Olawale Oluwo, former Commissioner for Energy and Mineral Resources in Lagos State, has said the power play of the national leader of the All Progressives Congress (APC), Asiwaju Bola Tinubu, ousted former governor, Akinwumi Ambode.
Speaking during Afang Summit in Lagos , Oluwo, said that government in Lagos State starts and ends in Tinubu’s house.
Explaining how Ambode was made to leave office, Oluwo said, “Don’t judge a man you don’t know and you have never met before. People manipulate people to destroy people and they succeeded in doing that to Ambode.
“Ambode deliberately decided not to talk. So, it’s not balanced. One side was busy feeding the public with a negative story. I was not only a government official, but I was also close to him and I was a member of his kitchen cabinet. I know the time he will talk will come. Ambode has made his own determination not to talk for now.”
He said Delta State-born businessman, Mr Albert Okumagba, once “told me that Ambode would be governor of Lagos in 2012 and I laughed. I told him then that even if I don’t know who would be governor of Lagos, I know those who would not be governor, that if they were sharing it for free Ambode was one of those who cannot rule Lagos.
“And I did not work for Ambode during the primary. I worked for the former Speaker Lagos Assembly, Mr. Adeyemi Ikuforiji, because he is my maternal cousin and I gave him my commitment in 2007 that I would support him in anything.

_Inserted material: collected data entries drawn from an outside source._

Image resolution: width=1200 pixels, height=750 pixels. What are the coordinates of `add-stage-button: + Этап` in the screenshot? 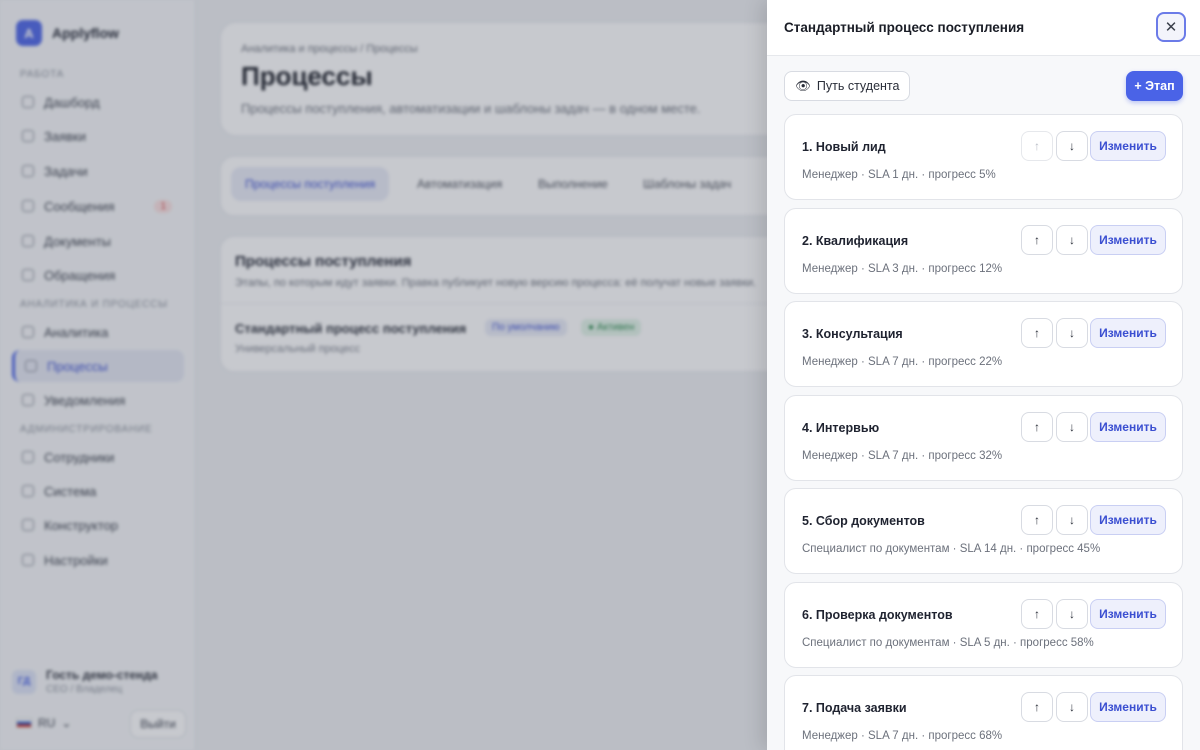 It's located at (1154, 86).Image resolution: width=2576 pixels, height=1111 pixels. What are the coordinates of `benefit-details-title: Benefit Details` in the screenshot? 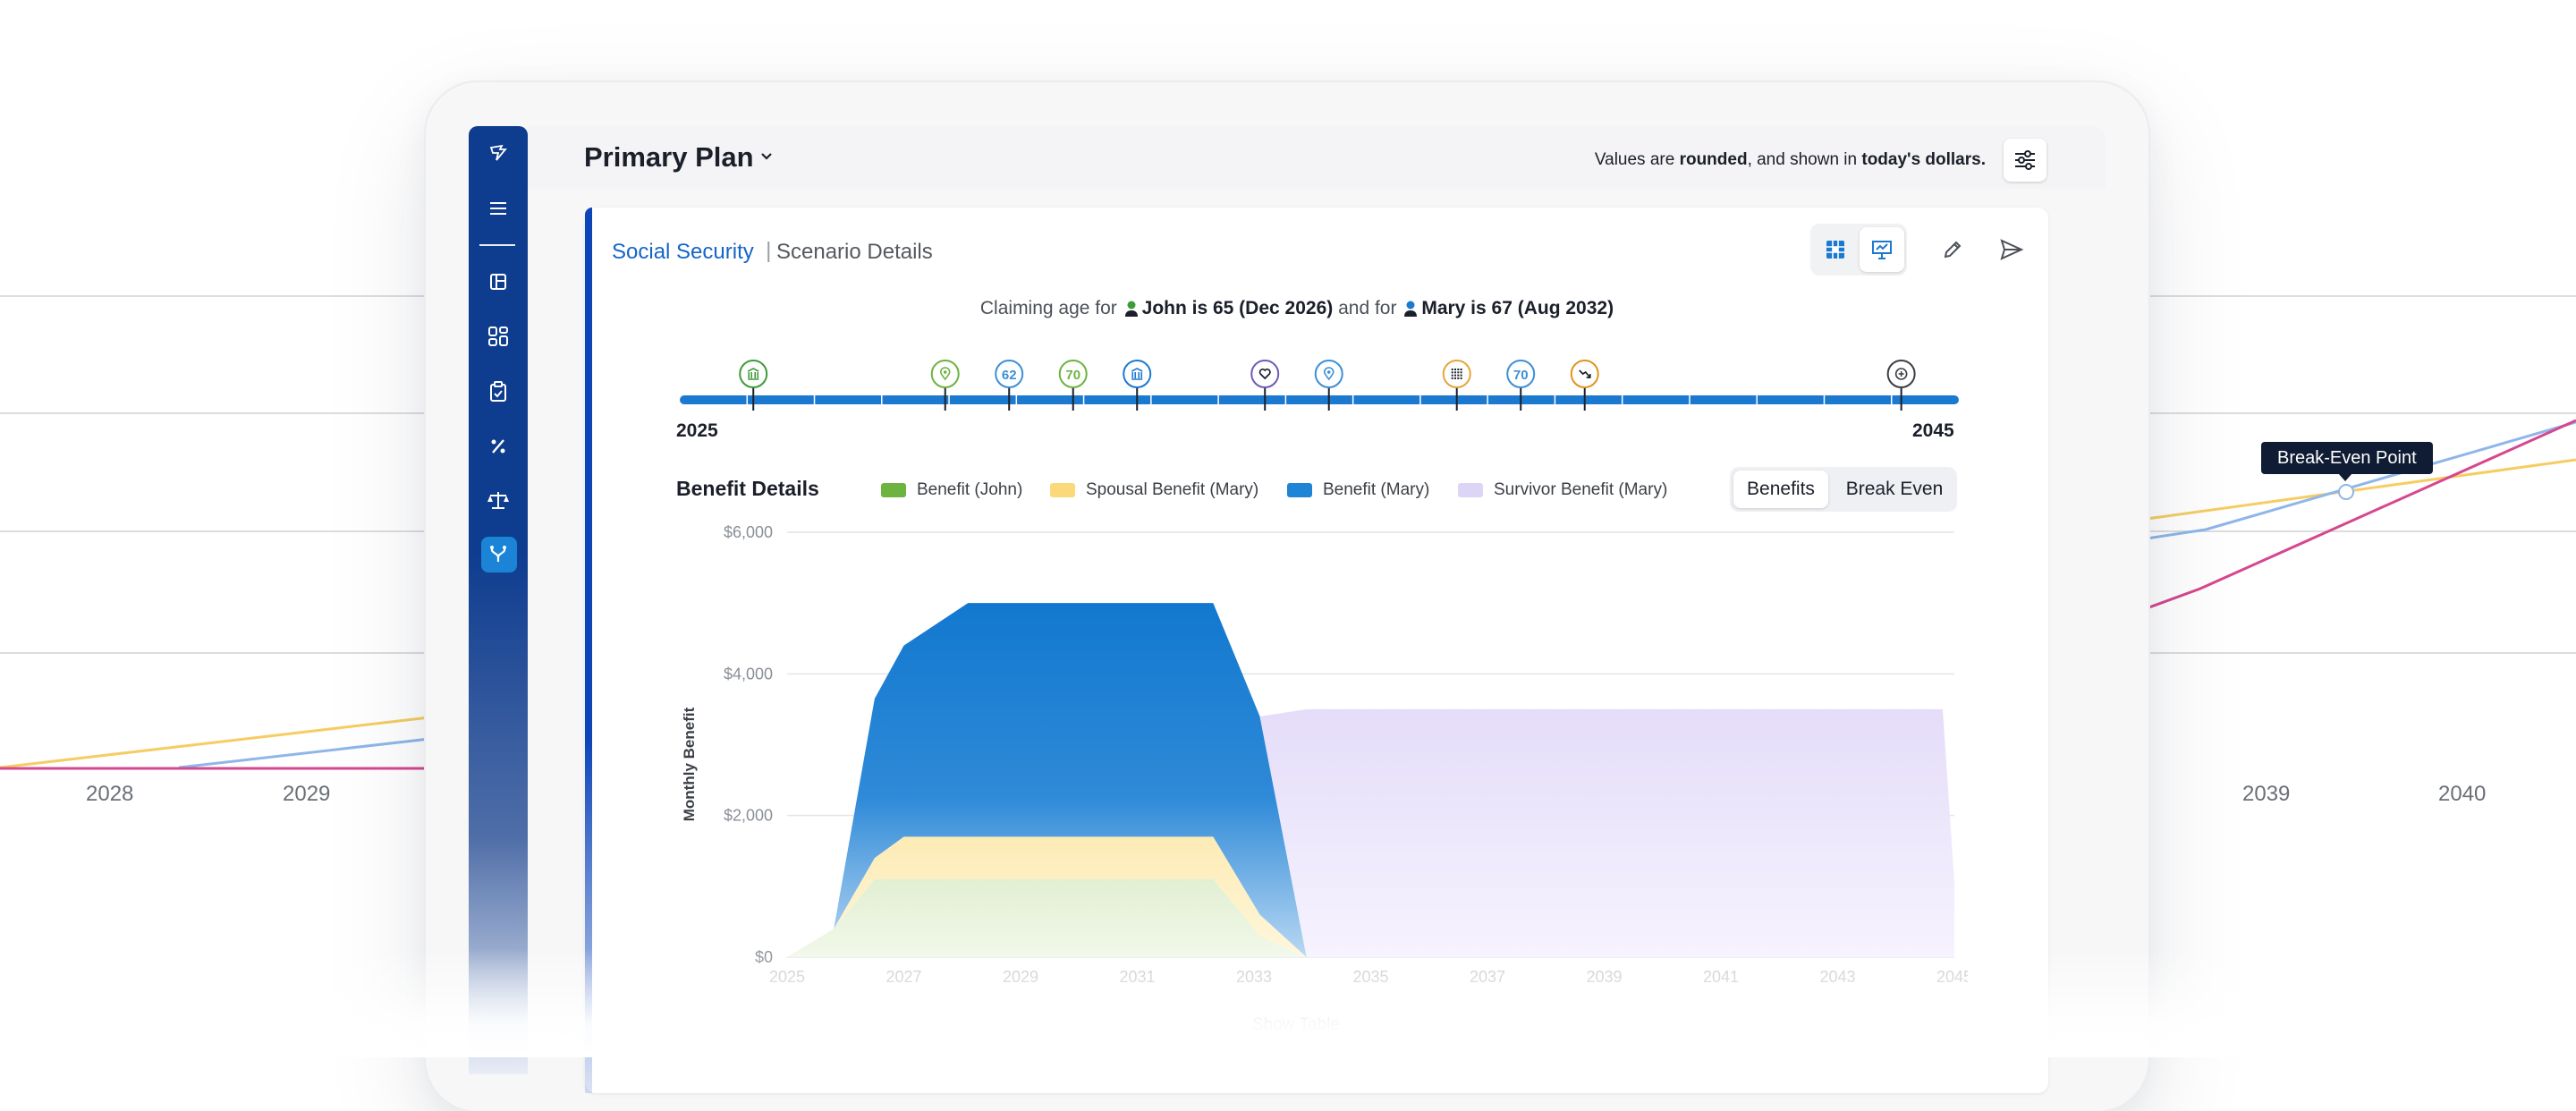 It's located at (748, 488).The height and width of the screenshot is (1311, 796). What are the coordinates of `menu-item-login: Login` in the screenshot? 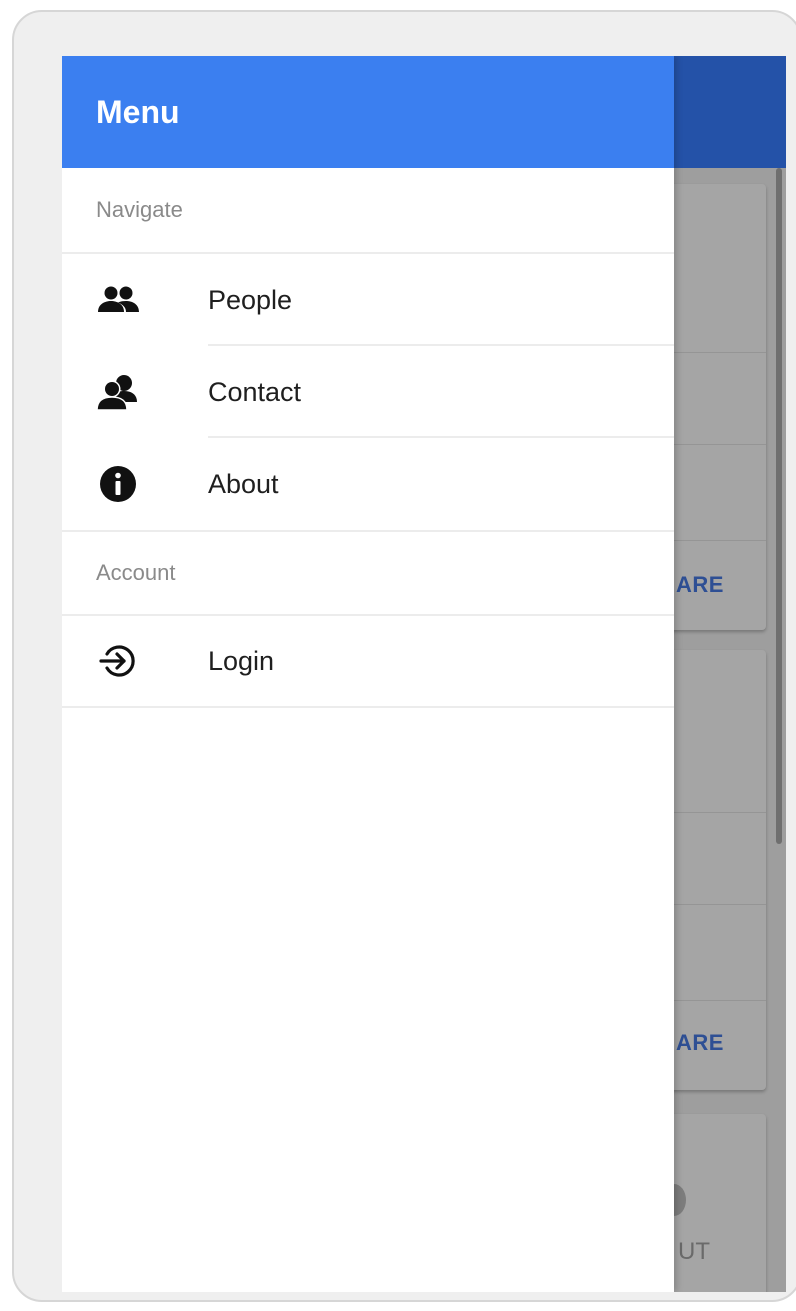 It's located at (368, 662).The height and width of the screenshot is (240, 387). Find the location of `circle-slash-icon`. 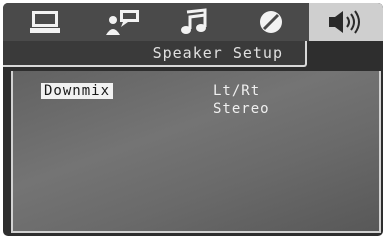

circle-slash-icon is located at coordinates (271, 22). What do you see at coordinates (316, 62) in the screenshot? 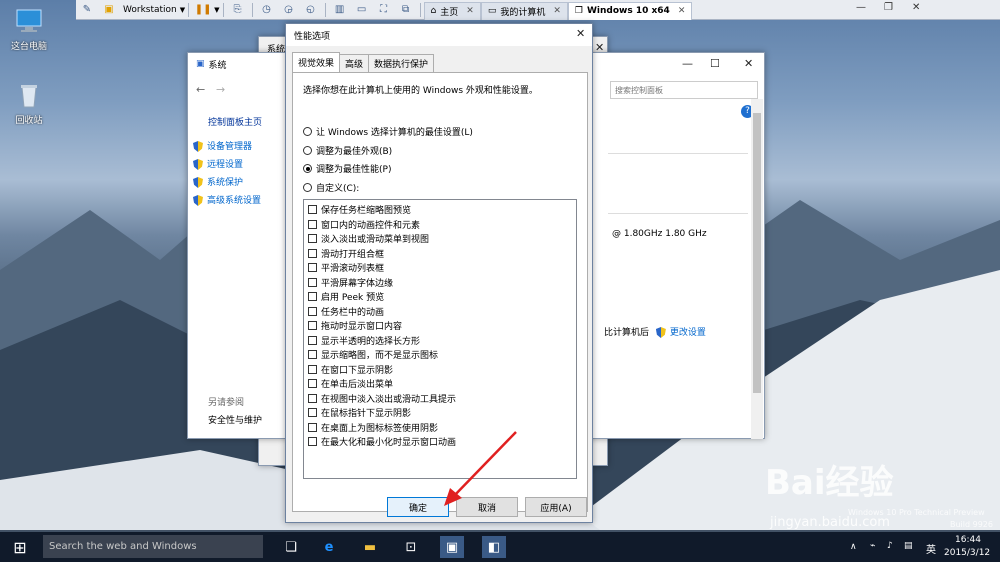
I see `tab-visual-effects: 视觉效果` at bounding box center [316, 62].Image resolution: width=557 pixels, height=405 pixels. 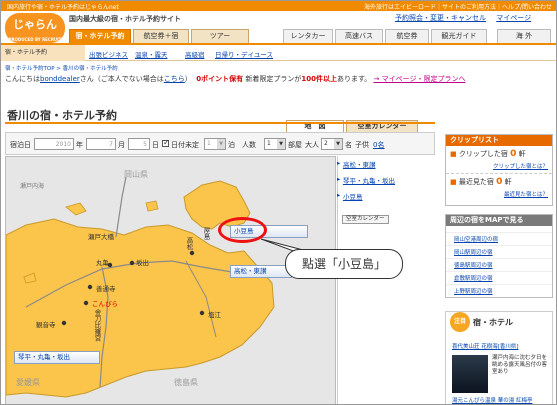 What do you see at coordinates (459, 36) in the screenshot?
I see `tab-guide: 観光ガイド` at bounding box center [459, 36]. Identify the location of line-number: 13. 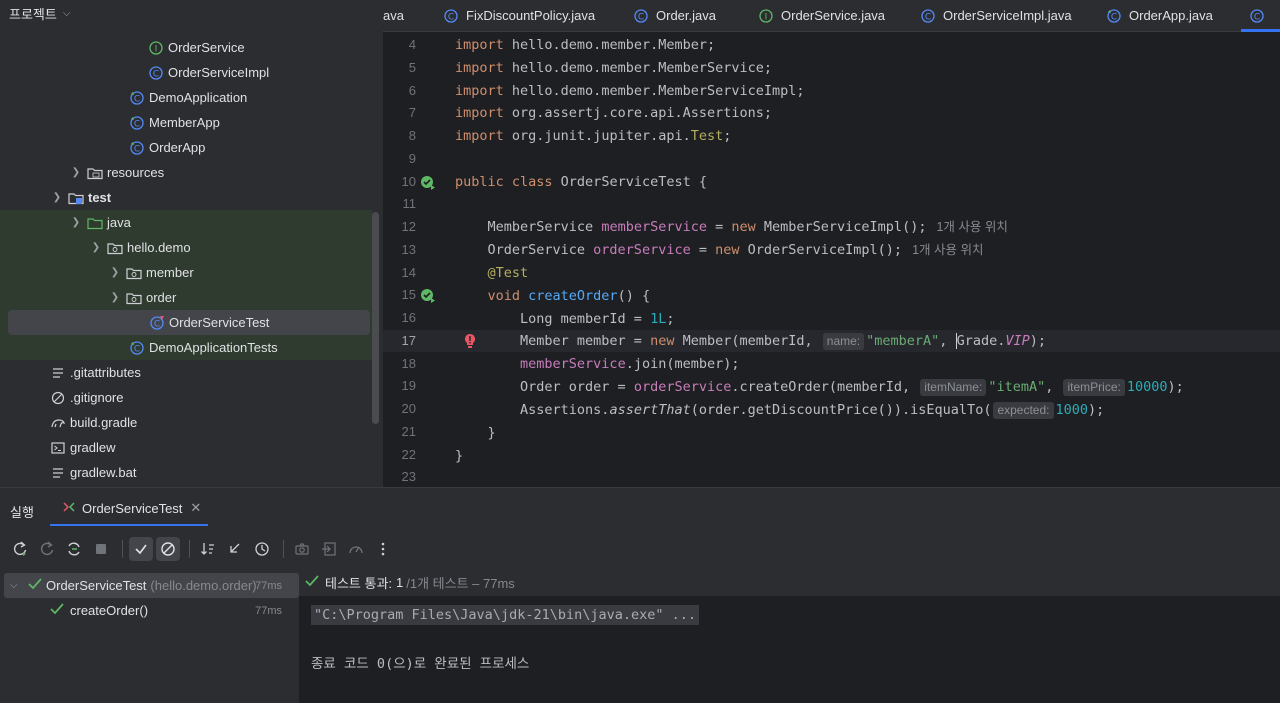
(408, 249).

“I never knew Ambode until Okumagba introduced me to him in 2011 when I took a proposal to his house, and I think at that period, Asiwaju Tinubu had told Ambode that he would be governor of the state.
“So, Ambode is not the kind of guy they woke up from sleep to be the state governor. I didn’t believe it when I was told. I didn’t work for him during the primary because I did not believe Tinubu was behind him.”
Oluwo recalled that Babatunde Raji Fashola also faced the same hurdle after his second term ended in 2011.
According to him, “I don’t want to believe that Tinubu has the intention of making anybody a governor and then give him a second term. Fashola was not meant to go for the second term.
“There was a plan to stop Fashola; I was in Ikuforiji’s camp at that time and Asiwaju told him to start preparing. Whatever that meant, I don’t know, and Ikuforiji was the only one that came to contest against Fashola during the primary. So, people say probably it was because of Fashola’s popularity that earned him a second term.
“The answer is, ‘no!’ It had nothing to do with that. It’s just that that thing (federal might), Asiwaju did not have it in 2011.
“That was what made him succumb to Fashola going for the second term; he had it (federal might) in 2015. If the party had been in power in 2011, Fashola would never have gone back, because these guys (Fashola and Ambode) are technocrats.
“They don’t have any party of their own; they don’t have structure. PDP was ready to give Fashola the ticket before Asiwaju ran back.”